Most don’t notice a pay gap

- SARAH GRANT

It will take 118 years to close the gender pay gap in the workplace, the World Economic Forum predicted last year. Despite its documented existence, however, most American workers don’t notice the difference between what men and women make, new research shows.

A report released Thursday by salary and employment website Glassdoor found 89 per cent of workers felt men and women should be paid equally for equal work, and 60 per cent said they would not apply for a job at a company if they believed gender compensati­on was unfair. The website surveyed 8,254 full-time and part-time employees in the U.S., Canada, the United Kingdom, France, Germany, the Netherland­s, and Switzerlan­d.

Yet despite their strong defence of workplace equality, most survey respondent­s seemed unconvince­d that the pay gap extended to their office: In the U.S., 78 per cent of men and 60 per cent of women felt their workplace paid men and women equally, Glassdoor found.

“The challenge of changing the gender pay gap is that people don’t think they’ve experience­d it firsthand,” said Susan Duffy, executive director for the Center for Women’s Entreprene­urial Leadership at Babson College. In the U.S., the average woman makes 79 cents for every dollar earned by a man.

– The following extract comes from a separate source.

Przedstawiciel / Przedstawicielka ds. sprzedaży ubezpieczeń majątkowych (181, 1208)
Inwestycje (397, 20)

The study shows that employees in different age groups think differentl­y about the gender pay gap. Eighty-one per cent of U.S. employees between the ages of 18 to 24 would not consider working at a company with a known gender bias, which is the same for young millennial­s in most of the other countries surveyed. But after age 24, employees are a lot less idealistic. In the U.S., the percentage of people morally against working at a company with a gender pay gap drops to 68 per cent, said the report. People aged 45 and older are the most complacent: Only 13 per cent would turn down a job at a place with a gender pay gap.

Some companies are making public strides toward equality. Last year, Intel chief executive Brian Krzanich pledged US$300 million toward achieving gender and racial parity in its workplace.